La majorité des pharmaciens s’est focalisée sur trois points essentiels :
Tout d’abord, la tutelle sous toutes ses formes est à proscrire. À l’image des Conseils de l’Ordre des autres professions organisées, l’Ordre national des pharmaciens doit prendre ses décisions en toute indépendance. La commission permanente que prévoit ledit projet est, en quelque sorte, une fausse bonne idée !

Ensuite, les Conseils régionaux nécessitent une autonomie financière. Les cotisations des pharmaciens doivent leur être directement versées sans passer par l’Ordre national des pharmaciens.

Et pour finir, les pharmaciens ont exclu l’élection du président du Conseil national de l’Ordre par suffrage direct.

Les présidents des groupes parlementaires de la majorité ont pris acte des propositions formulées par les pharmaciens, ce qui va, sans nul doute, donner un coup d'accélérateur à ce projet qui va tout de même demander au moins une année ou deux, voire plus.

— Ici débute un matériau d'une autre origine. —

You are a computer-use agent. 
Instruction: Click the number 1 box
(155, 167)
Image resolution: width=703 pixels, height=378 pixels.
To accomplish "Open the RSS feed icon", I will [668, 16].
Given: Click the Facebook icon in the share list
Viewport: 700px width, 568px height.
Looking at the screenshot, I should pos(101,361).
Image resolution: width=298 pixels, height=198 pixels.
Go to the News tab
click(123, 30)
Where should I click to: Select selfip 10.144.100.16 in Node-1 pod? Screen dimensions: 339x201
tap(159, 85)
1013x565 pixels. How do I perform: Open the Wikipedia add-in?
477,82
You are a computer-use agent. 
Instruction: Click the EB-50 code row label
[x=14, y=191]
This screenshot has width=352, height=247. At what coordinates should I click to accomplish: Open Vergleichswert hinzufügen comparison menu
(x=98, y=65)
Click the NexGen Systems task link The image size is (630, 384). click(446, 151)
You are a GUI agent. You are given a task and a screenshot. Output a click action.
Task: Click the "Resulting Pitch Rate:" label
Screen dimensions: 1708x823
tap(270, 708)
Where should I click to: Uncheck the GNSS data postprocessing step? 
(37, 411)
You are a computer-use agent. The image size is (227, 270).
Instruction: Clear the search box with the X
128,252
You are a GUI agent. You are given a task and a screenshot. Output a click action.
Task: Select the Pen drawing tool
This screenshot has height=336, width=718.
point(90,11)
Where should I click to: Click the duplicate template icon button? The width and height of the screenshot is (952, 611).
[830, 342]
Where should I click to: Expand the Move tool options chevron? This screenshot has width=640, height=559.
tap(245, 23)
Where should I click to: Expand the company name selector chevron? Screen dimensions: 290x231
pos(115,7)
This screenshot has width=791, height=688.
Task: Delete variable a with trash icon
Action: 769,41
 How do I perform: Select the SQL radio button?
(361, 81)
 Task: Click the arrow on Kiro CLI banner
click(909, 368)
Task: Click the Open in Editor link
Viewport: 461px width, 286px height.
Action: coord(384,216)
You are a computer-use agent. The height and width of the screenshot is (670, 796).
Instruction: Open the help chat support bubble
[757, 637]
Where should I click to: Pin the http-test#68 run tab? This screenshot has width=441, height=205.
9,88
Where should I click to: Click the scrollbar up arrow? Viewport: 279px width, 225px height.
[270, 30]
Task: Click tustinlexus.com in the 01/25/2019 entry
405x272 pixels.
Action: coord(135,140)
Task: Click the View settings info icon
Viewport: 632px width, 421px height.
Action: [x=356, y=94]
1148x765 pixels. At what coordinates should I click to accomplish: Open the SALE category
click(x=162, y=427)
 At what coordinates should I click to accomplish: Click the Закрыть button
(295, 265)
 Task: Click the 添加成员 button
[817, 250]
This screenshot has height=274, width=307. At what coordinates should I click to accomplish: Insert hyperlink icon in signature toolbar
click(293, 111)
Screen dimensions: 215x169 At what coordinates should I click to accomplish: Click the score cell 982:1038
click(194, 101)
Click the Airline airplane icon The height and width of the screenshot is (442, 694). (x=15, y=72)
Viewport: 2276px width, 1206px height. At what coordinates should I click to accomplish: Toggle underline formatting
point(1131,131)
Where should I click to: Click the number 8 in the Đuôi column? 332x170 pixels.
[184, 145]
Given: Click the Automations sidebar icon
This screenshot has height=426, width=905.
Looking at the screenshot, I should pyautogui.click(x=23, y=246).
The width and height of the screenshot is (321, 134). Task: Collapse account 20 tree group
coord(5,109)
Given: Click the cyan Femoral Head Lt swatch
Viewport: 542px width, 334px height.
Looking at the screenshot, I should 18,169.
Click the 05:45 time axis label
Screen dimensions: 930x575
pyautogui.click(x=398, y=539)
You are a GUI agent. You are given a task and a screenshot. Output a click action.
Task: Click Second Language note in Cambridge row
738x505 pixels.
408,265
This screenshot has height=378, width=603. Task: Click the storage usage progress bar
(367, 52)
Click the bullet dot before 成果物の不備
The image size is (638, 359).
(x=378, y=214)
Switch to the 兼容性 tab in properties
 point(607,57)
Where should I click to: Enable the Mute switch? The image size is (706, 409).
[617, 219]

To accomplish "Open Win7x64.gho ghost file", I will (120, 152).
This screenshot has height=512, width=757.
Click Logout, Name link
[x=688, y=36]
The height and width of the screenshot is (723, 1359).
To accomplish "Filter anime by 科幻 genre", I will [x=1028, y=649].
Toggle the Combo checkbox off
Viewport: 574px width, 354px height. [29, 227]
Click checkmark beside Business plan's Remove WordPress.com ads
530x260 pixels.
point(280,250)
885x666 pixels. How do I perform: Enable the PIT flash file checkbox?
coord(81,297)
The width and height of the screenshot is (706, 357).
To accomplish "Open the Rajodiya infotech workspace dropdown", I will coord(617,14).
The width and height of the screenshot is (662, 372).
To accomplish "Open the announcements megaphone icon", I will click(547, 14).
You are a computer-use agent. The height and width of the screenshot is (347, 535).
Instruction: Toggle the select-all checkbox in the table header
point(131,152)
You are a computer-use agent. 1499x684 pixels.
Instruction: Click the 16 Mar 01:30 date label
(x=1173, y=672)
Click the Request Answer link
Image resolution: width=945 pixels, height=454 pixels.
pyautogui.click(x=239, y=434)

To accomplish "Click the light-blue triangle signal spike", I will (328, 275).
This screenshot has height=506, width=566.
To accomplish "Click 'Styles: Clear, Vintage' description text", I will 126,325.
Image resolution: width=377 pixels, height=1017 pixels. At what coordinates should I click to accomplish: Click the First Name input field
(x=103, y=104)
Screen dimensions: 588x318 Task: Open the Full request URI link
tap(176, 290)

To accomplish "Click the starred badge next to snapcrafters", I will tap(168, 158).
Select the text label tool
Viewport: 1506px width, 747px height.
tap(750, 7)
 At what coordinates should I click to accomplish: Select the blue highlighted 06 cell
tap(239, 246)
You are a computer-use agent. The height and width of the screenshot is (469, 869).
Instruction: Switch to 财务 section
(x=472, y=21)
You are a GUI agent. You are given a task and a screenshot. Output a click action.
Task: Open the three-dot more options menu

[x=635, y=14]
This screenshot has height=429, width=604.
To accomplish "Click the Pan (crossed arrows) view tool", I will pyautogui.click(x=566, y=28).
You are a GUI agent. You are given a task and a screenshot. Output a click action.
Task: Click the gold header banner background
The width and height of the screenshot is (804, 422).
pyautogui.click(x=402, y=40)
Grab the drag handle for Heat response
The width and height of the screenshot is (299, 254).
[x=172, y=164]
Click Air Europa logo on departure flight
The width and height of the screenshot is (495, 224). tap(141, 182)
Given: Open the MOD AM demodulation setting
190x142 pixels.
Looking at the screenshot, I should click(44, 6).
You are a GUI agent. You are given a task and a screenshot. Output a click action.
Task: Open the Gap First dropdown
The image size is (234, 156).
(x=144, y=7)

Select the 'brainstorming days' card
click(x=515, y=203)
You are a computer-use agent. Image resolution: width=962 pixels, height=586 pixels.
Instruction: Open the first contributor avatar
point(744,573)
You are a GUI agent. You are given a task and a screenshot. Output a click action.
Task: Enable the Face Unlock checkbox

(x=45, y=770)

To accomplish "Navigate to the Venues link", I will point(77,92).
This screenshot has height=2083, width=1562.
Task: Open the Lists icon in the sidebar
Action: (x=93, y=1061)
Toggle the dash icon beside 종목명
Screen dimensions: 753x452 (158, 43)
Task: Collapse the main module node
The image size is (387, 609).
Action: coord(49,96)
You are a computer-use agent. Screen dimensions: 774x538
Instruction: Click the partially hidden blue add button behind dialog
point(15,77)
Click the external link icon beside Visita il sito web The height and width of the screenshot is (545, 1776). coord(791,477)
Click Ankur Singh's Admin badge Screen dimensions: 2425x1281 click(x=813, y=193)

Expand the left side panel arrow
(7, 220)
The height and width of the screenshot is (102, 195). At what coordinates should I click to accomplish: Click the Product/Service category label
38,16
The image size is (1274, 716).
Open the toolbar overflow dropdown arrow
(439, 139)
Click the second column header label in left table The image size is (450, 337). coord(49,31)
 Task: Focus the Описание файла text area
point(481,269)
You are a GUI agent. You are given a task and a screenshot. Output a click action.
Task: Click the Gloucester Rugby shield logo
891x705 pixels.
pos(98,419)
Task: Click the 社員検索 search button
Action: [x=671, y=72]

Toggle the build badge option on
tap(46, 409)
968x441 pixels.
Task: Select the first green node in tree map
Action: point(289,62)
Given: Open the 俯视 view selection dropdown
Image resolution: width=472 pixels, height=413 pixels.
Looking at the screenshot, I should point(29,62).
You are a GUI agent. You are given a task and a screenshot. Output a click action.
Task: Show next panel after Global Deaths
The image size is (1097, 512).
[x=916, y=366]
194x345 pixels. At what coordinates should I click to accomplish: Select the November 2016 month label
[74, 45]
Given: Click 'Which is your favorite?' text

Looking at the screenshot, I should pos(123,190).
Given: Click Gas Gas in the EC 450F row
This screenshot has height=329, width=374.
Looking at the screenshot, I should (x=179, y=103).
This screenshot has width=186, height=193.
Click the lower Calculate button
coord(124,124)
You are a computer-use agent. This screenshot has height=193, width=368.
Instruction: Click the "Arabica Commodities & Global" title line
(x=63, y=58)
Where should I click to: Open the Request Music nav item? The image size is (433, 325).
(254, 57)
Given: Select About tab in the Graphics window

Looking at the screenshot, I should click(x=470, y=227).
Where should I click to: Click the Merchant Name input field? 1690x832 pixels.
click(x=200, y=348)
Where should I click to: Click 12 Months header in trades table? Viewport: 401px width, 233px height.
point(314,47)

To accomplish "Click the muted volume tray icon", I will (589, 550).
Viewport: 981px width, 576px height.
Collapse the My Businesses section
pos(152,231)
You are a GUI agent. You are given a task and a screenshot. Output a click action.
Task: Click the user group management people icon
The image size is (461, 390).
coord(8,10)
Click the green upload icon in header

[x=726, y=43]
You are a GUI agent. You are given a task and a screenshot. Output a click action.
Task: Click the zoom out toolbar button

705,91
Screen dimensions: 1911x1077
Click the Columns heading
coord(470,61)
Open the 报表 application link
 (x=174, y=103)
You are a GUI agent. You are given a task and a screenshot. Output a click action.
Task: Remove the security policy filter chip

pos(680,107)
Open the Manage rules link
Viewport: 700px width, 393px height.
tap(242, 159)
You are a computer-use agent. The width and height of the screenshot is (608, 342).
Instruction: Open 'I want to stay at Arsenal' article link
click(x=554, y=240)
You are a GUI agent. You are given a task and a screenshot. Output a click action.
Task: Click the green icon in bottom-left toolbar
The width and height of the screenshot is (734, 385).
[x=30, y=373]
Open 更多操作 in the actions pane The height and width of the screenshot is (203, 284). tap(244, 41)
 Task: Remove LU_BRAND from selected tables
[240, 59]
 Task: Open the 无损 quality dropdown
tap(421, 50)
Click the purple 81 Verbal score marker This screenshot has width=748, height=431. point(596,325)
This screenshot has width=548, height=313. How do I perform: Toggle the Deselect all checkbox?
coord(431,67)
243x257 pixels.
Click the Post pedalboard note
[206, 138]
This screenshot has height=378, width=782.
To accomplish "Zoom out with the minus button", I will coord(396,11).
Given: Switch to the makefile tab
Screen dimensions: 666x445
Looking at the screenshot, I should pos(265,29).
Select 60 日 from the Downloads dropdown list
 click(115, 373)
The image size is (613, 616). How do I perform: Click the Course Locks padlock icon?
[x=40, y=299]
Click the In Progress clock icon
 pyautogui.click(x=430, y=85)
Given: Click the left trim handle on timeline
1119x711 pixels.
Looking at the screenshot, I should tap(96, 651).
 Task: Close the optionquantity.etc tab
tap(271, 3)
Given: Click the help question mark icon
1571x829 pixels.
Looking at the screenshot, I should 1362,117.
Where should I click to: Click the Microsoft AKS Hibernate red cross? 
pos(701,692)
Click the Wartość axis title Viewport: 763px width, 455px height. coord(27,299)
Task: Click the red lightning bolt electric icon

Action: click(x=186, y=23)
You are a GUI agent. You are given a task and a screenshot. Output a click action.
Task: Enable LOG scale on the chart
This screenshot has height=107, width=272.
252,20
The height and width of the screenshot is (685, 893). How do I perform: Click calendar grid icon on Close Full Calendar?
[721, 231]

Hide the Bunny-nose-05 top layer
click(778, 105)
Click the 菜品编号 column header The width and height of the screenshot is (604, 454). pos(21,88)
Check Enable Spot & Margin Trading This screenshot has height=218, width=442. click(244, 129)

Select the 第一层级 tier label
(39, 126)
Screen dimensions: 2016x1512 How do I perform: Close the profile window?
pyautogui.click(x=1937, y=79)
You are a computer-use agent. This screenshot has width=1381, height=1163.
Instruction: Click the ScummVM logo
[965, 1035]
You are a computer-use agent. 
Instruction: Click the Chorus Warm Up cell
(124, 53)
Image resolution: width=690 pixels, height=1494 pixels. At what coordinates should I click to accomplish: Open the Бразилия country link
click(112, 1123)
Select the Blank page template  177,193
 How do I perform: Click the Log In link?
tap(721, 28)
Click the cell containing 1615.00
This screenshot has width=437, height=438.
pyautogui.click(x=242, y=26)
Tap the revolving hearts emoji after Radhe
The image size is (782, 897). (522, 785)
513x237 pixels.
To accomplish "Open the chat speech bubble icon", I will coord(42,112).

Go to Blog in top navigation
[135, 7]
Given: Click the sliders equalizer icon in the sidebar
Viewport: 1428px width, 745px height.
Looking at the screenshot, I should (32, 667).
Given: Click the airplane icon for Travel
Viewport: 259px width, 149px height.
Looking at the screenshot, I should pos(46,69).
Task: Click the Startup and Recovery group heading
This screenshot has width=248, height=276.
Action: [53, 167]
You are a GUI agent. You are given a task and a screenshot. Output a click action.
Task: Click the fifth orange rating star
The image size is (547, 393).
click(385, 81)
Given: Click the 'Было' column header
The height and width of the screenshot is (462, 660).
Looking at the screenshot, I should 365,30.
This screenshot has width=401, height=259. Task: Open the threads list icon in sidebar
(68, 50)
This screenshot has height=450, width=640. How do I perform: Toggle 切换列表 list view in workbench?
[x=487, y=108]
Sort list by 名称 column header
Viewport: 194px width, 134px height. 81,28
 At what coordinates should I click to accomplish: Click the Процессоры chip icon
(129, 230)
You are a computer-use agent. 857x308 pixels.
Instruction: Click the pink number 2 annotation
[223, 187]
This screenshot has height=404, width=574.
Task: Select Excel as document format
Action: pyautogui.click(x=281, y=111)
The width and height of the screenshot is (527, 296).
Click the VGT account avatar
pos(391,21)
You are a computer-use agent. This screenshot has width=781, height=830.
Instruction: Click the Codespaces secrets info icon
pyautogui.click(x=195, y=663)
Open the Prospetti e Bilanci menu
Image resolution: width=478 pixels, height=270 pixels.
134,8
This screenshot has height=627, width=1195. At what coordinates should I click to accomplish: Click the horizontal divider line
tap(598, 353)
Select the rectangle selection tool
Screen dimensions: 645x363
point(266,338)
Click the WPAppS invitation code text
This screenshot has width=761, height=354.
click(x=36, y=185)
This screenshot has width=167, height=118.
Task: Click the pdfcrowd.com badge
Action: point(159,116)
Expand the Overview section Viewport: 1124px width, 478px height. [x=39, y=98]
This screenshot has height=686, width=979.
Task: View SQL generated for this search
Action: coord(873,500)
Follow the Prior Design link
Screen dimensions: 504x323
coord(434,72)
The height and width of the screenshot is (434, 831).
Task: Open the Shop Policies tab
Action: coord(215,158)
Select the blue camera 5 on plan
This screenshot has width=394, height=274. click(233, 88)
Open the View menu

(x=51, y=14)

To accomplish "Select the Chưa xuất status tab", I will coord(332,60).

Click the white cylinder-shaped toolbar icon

Pendant cette période, la léthargie que connaissent les instances ordinales continuera à compromettre la régulation de la profession, son évolution et une synergie avec les syndicats devenues aujourd’hui nécessaires pour régler les différentes problématiques de la profession.

En effet, depuis la mise en application du Décret n° 2-13-852 du 18 décembre 2013 relatif aux conditions et aux modalités de fixation du prix public de vente des médicaments fabriqués localement ou importés, qui aurait dû en principe être accompagné de mesures de compensation, la situation économique de l’officine ne cesse de se dégrader.

Le dernier exemple en date est le Bulletin officiel 47083 publié le 18 avril 2022. Celui-ci comporte pas moins de 92 baisses de prix de vente de médicament, deux augmentations de prix pour éviter la disparition de deux spécialités pharmaceutiques et 7 nouvelles Autorisations de mise sur le marché (AMM).

Comme le Décret n° 2-13-852 stipule qu’aucun générique ne peut avoir un prix supérieur à celui du princeps, chaque baisse de prix de ce dernier est automatiquement suivie d'une diminution des prix de tous ses génériques. On assiste, de ce fait, à un alignement des prix des génériques avec celui du princeps, ce qui constitue une vraie aberration ! Et elle n’est pas la seule. : le défaut de substitution contraint les pharmaciens à détenir en stock tous les génériques, ce qui est impossible, sans parler des forfaits appliqués aux médicaments onéreux (T3 et T4) qui ont été très mal négociés par les «représentants» des pharmaciens qui n’avaient pas fait d’études d’impact dignes de ce nom.

Cette situation au demeurant inquiétante n’a pas empêché les membres de la Société marocaine de valorisation de l’acte officinale (SMVAO) de prévoir, le mercredi dernier à Rabat, un atelier de sensibilisation et d’implication des pharmaciens dans le self-care en matière de santé sexuelle et reproductive (SSR). Cet atelier, programmé par l’Organisation panafricaine de lutte contre le Sida (OPALS) en partenariat avec le Fonds des Nations unies pour la population au Maroc (UNFPA) et le ministère de la Santé et de la protection sociale, a permis de poser les premiers jalons d'une expérience pilote qui prévoit d'impliquer les pharmaciens dans le projet d’introduction des contraceptifs injectables sous-cutanés (DMPA-SC) au Maroc.

Cette initiative, qui contribuera, sans nul doute, à la valorisation du rôle du pharmacien, mettra en exergue sa capacité à mener à bien les nouvelles missions qui font déjà partie du quotidien des pharmaciens des pays voisins. Malheureusement, ces missions essentielles, qui rendent de loyaux services aux patients, trouvent beaucoup de peine à se frayer un chemin sous nos cieux.

In fine, il faut certes continuer à œuvrer pour que le projet de régionalisation puisse se concrétiser le plus rapidement possible, mais en attendant sa publication, on ne peut pas rester les bras croisés ! Les Conseils doivent appeler à des élections pour qu'ils se conforment à la législation en vigueur et surtout pour qu'ils aient la légitimité nécessaire pour continuer à parler au nom des pharmaciens.